Outre sa notoriété, la norme Eblex possède un autre atout pour s’imposer. « Pour la première fois, un programme inclut des critères de qualité de la viande», insiste Kim Matthews, scientifique du Meat and livestock commission (MLC), lequel a apporté son expertise. Aujourd’hui, les deux tiers de la viande rouge anglaise respecte le nouveau standard. Pour le bœuf, il limite l’âge et la catégorie des animaux éligibles et exige des mesures supplémentaires portant sur la transformation de la viande des bêtes au-dessus d’un certain âge. Ainsi, les découpes primaires provenant d’un bovin de plus de 30 mois doivent avoir maturé pendant un minimum de 14 jours, entre l’abattage et la vente au consommateur. Les femelles, quel que soit leur âge, ne doivent pas avoir été utilisées pour la reproduction ou être gravides. Les taureaux ne doivent pas avoir plus de 20 mois au moment de l’abattage et, quand ils sont issus du troupeau laitier, l’âge maximum est réduit à 16 mois. Les bœufs de tout âge sont acceptés. L’ensemble de ces critères vise à garantir une viande succulente, goûteuse et surtout tendre.

« La qualité se joue à la sortie de la ferme »

En agneau, la norme fixe aussi une limite d’âge et impose des exigences supplémentaires pour la transformation de la viande à certaines périodes de l’année.

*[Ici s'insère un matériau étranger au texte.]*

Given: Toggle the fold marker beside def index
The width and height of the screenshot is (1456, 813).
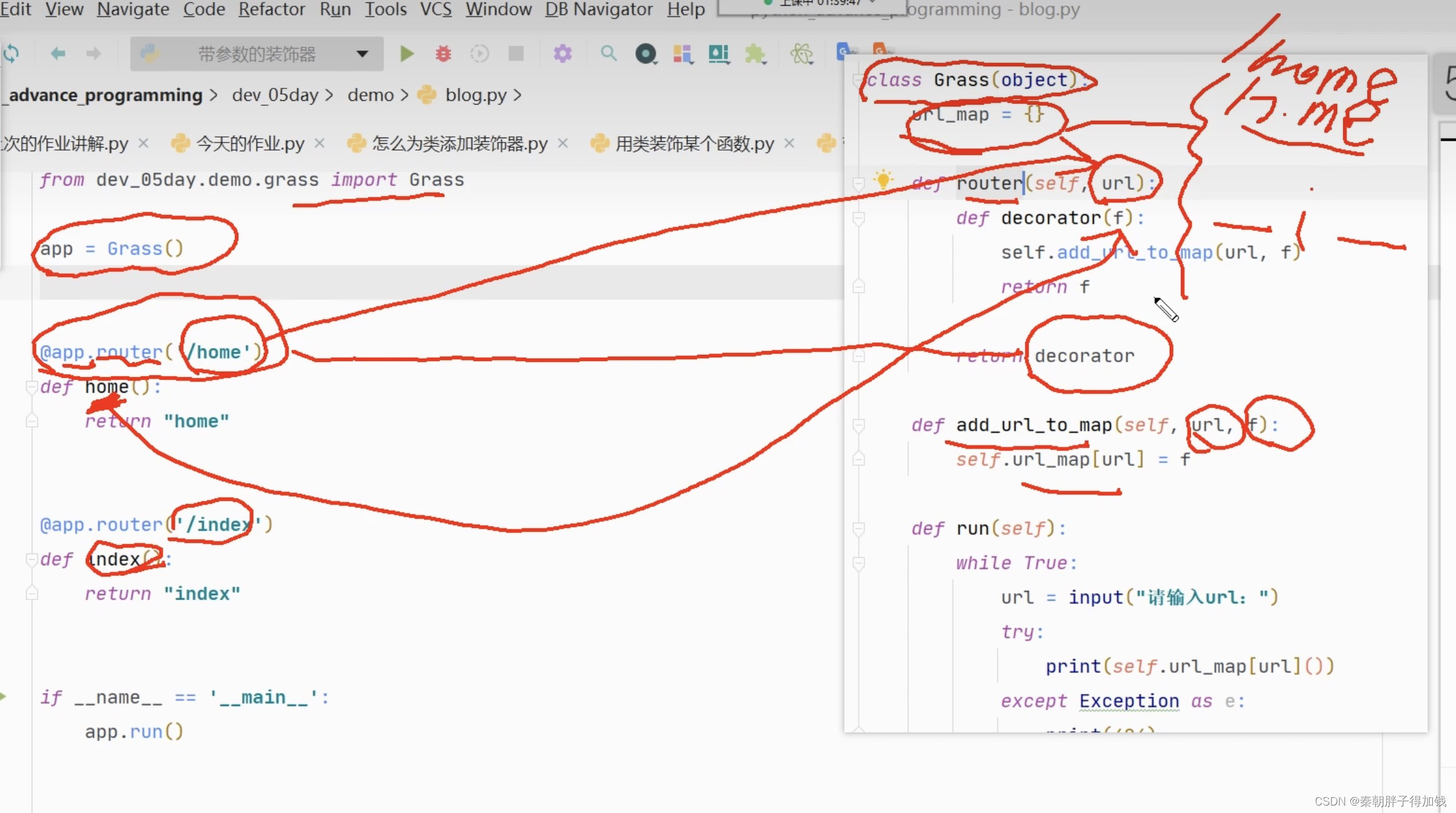Looking at the screenshot, I should (31, 560).
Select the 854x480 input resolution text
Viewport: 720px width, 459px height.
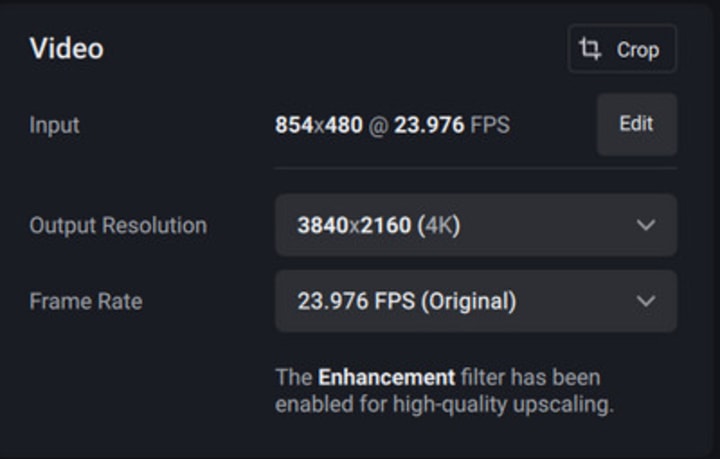(318, 126)
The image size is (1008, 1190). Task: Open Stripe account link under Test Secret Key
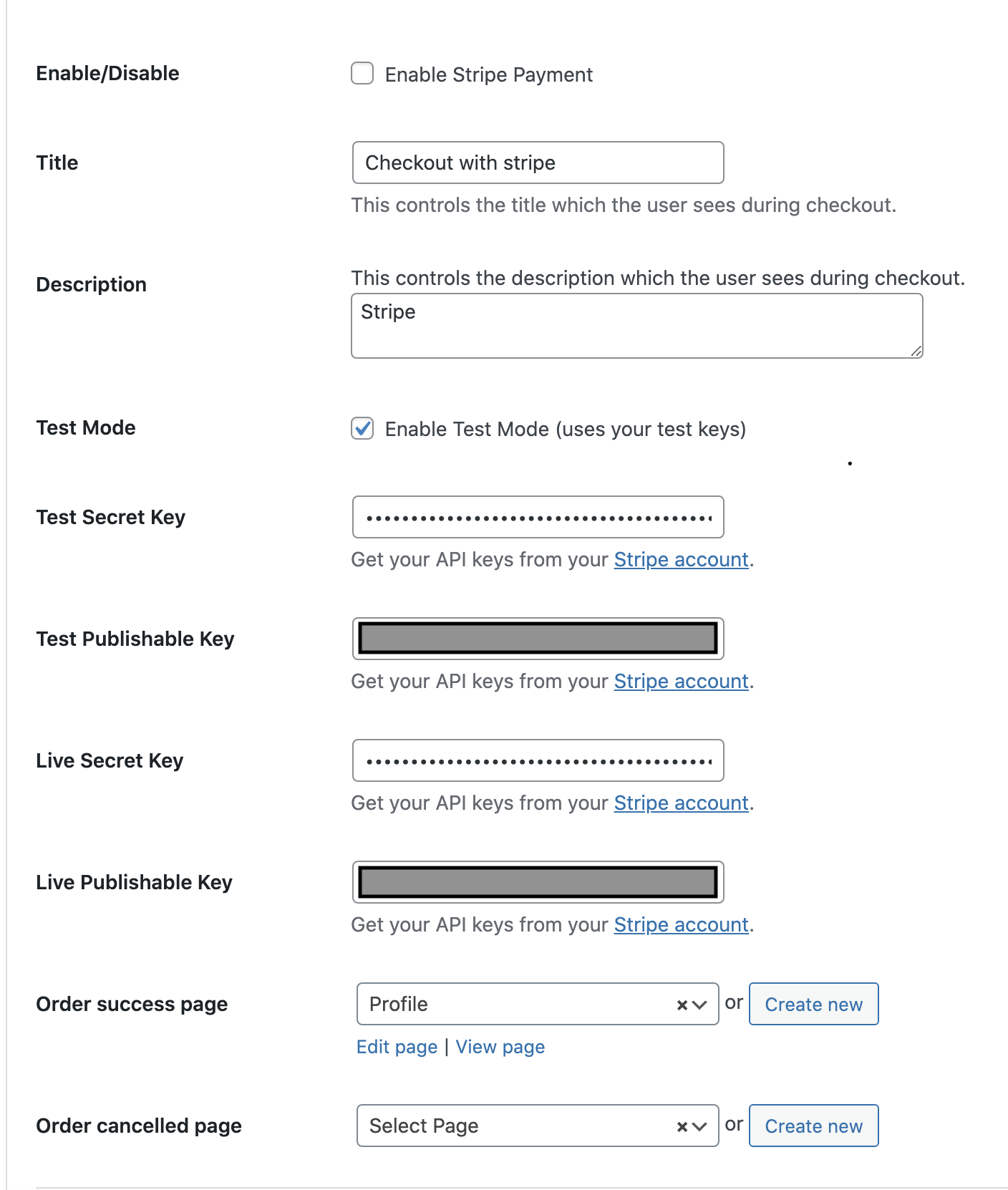pos(681,560)

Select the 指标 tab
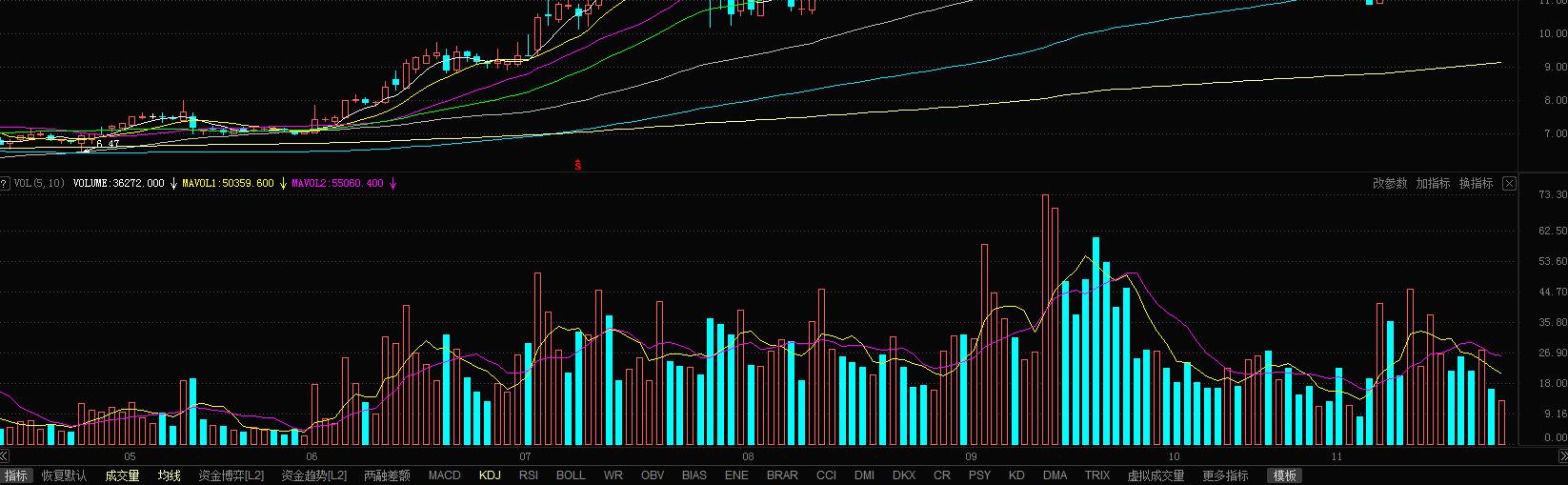point(16,475)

Les carcasses provenant d’animaux abattus de janvier à avril et nés avant le mois d’octobre précédent doivent avoir maturé au moins 7 jours, entre l’abattage et la vente au consommateur (bien que 10 jours soient recommandés). Les agnelles ne doivent pas avoir d’incisives définitives et ne doivent pas avoir été utilisées pour la reproduction ou être gravides. Les mâles castrés ou entiers ne doivent pas avoir d’incisives définitives.

Une visite à l’abattoir de Southern Counties à Langport (Somerset) permet de constater sur le terrain d’autres pratiques visant la qualité. Les carcasses bovines sont stimulées électriquement, pour raccourcir la période de maturation, et accrochées par le tendon d’Achille, afin de gagner en tendreté. « La qualité se joue essentiellement à la sortie de la ferme, notamment à l’abattage et au conditionnement», affirme son directeur Richard Phelps.